### Work to complete
Looking only at the lines below that contain "Viewport", give the number of them and no other text.

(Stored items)
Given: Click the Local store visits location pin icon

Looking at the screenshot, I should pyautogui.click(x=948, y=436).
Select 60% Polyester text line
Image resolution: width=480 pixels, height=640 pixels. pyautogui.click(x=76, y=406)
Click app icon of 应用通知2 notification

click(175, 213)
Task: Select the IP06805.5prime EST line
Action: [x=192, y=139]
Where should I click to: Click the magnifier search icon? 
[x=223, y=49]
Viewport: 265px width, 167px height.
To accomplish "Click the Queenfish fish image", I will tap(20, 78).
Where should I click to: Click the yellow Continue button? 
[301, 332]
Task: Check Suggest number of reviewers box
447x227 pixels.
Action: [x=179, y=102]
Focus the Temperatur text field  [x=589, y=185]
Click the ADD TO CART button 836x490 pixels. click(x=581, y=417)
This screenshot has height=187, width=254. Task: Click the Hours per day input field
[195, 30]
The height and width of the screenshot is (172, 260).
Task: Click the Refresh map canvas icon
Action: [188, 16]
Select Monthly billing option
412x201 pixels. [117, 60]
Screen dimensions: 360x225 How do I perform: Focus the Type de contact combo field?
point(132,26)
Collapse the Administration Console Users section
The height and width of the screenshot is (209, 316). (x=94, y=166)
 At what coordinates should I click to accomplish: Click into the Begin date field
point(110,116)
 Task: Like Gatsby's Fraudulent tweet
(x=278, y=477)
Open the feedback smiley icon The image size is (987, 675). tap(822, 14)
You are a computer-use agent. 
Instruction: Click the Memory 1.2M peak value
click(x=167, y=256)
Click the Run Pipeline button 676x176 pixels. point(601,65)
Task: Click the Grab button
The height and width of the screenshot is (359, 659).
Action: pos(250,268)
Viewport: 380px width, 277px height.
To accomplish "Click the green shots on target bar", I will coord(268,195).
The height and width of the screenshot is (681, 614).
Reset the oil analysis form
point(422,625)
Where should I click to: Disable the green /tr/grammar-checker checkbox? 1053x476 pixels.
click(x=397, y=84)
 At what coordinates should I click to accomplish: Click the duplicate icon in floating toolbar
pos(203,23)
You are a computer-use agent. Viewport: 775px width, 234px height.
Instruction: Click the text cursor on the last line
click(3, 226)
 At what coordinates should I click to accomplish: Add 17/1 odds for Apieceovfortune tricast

### Finished task
3